─── TESTO DELLA PAGINA

Le direzioni da seguire sono due, noi scegliamo quella più ripida che risale il monte dal versante occidentale. Effettivamente il sentiero nel primo tratto tira parecchio, sarà che dopo una discesa iniziare una salita non è proprio salutare. L’ambiente è selvaggio, la fitta vegetazione nasconde le ferite impresse cento anni fa dalla Grande Guerra, il terreno dal colore bruno rossiccio è intriso del sangue dei soldati. Il sentiero incrocia la traccia segnata con segni sloveni proveniente dalla località di Lapos. Malgrado la quota da risalire sia breve il sentiero mantiene la sua ripidezza, attraversando un terreno con numerosi affioramenti carsici che lo rendono insidioso. Finalmente raggiungiamo la stradina asfaltata di servizio, sul versante opposto della carreggiata inizia una scalinata in pietra che ci porta con una serie di svolte al Santuario. Con l’avvicinarci al santo edificio sentiamo l’ululare minaccioso del Burian, avvertiamo un freddo più pungente rispetto a quello percepito sulla cresta del Sabotino.   Lungo la strada che porta al sacrario lambiamo il vecchio cimitero, i rami degli alberi oscillano vistosamente e del ghiaccio misto a neve contorna i confini degli edifici. Troviamo riparo entrando in chiesa, Magritte non potrebbe, dei chiari cartelli lo proibiscono, ma penso al frate di Assisi e ignoro i consigli.

──────
─── RIGHE DI DATI

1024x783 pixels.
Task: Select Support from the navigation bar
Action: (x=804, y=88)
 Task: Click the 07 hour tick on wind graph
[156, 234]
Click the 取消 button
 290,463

──────
─── RIGHE DI DATI

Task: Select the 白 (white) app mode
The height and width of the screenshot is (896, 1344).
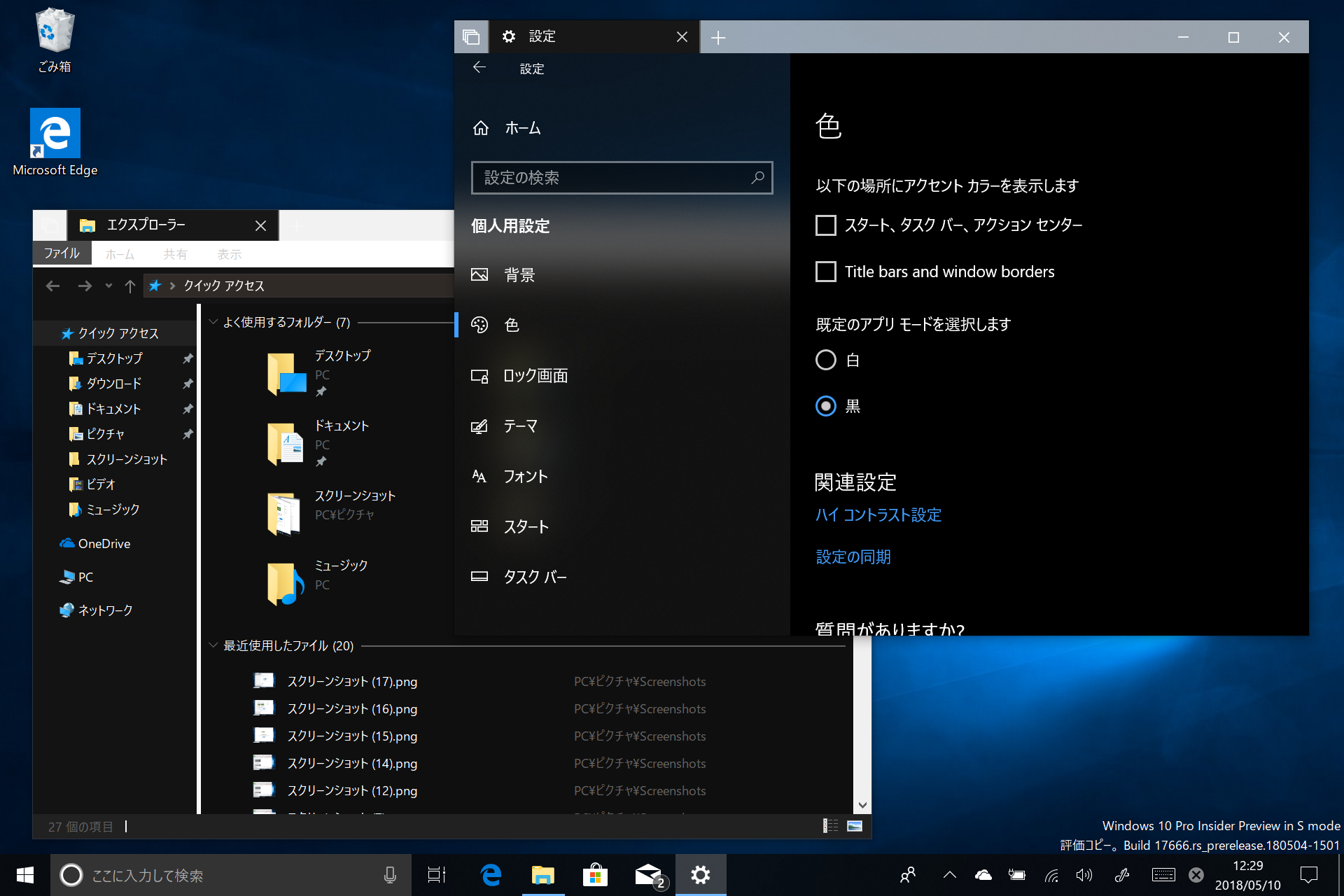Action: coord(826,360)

──────

SFIDA:
In base al testo della pagina, rispondi a queste domande.
(a) Da quale versante risale il monte il sentiero scelto?
(b) Da quale località proviene la traccia segnata con segni sloveni?
(c) Che cosa contorna i confini degli edifici lungo la strada che porta al sacrario?
I dati provengono da un'altra fonte.

SOLUZIONE DEL PROBLEMA:
(a) Dal versante occidentale.
(b) Dalla località di Lapos.
(c) Del ghiaccio misto a neve.